Simon, once a troubled youth turn adventure seeker, is now a barista trying to get a spooky website off the ground. The cofounder, Thierry, sends Simon spelunking in search of three bodies left behind in a cave, Cwm Pot. Guided by the unbalanced Ed, they find the bodies, just as a flash flood traps him with the bones. The intense cold and darkness, along with Ed’s corpse, terrorize Simon, but he makes it out alive with his film footage intact. The footage goes viral, against Simon’s wishes, leaving Thierry wondering how to top it. He decides on a literal approach, and sends Simon to climb Mt. Everest to film the climbers who perished in the attempt. Once there, Simon realizes he didn’t escape the cave alone, nor is he the only one haunted.
“I met the man who would save my life twice—and ultimately destroy it—on a potholed road in the arse-end of the Welsh countryside.”

Records in a dataset
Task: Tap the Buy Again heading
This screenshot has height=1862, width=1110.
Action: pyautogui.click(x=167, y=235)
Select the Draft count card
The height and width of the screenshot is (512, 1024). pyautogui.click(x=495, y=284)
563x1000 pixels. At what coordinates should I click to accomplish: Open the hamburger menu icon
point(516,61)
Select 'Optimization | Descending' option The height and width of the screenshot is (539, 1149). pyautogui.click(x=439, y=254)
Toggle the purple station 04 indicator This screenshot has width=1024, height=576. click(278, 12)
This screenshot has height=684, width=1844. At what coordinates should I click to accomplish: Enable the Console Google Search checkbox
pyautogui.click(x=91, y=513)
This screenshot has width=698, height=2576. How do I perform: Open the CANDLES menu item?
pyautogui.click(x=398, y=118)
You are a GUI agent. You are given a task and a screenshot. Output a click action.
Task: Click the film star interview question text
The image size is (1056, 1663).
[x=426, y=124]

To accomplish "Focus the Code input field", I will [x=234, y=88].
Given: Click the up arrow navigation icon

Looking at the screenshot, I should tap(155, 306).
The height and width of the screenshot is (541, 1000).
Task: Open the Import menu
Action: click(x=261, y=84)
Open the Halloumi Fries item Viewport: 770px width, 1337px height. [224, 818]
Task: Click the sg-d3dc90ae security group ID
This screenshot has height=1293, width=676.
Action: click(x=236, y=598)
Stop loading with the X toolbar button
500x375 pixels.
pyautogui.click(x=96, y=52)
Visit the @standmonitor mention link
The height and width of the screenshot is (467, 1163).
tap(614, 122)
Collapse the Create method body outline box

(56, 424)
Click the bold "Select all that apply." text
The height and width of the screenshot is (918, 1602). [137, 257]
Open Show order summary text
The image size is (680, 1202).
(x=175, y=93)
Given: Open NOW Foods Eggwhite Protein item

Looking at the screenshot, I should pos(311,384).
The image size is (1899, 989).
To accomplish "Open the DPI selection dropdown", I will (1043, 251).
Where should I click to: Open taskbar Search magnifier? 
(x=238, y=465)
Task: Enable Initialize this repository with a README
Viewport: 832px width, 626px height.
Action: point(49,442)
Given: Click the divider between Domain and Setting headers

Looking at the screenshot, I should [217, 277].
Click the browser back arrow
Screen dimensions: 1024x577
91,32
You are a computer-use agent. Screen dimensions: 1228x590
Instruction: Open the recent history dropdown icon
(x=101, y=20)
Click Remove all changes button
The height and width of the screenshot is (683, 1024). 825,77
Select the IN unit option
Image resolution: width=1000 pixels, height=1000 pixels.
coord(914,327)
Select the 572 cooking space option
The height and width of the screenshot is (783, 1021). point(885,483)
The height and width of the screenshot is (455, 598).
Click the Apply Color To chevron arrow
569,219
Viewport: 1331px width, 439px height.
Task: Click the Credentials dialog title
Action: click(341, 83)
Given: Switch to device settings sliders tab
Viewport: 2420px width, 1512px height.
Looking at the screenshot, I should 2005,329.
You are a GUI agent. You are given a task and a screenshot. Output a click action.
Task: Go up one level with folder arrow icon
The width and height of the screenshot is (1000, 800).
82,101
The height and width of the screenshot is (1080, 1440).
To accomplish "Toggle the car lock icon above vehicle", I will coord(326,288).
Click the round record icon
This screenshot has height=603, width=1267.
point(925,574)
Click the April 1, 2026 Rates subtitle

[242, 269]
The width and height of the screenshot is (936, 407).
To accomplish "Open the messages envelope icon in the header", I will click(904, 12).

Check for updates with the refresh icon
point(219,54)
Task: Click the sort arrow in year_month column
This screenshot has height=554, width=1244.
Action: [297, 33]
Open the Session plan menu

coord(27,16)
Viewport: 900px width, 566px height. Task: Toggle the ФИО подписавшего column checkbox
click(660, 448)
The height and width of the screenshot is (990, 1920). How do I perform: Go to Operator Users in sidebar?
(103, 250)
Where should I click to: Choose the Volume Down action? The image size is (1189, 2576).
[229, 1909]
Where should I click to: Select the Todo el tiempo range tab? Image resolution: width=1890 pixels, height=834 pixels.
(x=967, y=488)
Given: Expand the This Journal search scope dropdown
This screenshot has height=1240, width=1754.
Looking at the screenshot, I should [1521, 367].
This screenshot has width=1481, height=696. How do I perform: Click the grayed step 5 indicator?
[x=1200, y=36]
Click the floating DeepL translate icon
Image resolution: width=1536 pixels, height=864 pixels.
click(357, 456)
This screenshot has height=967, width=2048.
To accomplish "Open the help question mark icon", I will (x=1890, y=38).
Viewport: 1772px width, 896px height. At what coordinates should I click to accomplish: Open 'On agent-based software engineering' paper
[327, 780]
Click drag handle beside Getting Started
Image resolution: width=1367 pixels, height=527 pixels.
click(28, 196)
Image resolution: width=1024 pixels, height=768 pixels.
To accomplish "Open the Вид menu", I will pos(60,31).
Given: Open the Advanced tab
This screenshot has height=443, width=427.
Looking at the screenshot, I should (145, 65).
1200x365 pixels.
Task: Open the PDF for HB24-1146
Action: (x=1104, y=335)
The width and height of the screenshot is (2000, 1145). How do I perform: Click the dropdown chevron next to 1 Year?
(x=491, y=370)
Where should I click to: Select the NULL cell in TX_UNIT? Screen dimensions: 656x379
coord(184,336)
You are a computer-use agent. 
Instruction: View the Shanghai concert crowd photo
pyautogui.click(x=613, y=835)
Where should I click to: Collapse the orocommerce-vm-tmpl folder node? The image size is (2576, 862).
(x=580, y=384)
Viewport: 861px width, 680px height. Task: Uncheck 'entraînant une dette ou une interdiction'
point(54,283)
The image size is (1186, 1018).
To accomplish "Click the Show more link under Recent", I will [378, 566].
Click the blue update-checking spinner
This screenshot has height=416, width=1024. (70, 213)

■ Requirement 1:
Answer these questions from the book description:
(a) What is the name of the cave where Thierry sends Simon?
(b) What mountain does Thierry send Simon to climb next?
(c) According to the quoted opening line, where did the first meeting with the man take place?
■ Requirement 2: Pick up the book description after its quoted opening line and continue it for a few sentences.
These items have no connection to the book description.

■ Final answer 1:
(a) Cwm Pot
(b) Mt. Everest
(c) On a potholed road in the arse-end of the Welsh countryside

■ Final answer 2:
With an opening line that foreboding, I was hooked. Sarah Lotz’s latest novel, The White Road, tells the tale of a doomed Simon, his ill-fated exploits, and the true weight of guilt. Lotz’s prose, though standard, is visceral and compulsory, and she absolutely nails the claustrophobic atmosphere. Both the beginning and end of the novel are excellent, and though it lags in the middle, it’s worth the journey to complete the whole thing. If you’re looking for an easy page turner* with an ending that will haunt you, give The White Road a try.
*You really do have to overlook how heinously underqualified Simon is to be climbing Everest.
**I received a copy of this novel in exchange for my honest opinion, thank you Mulholland!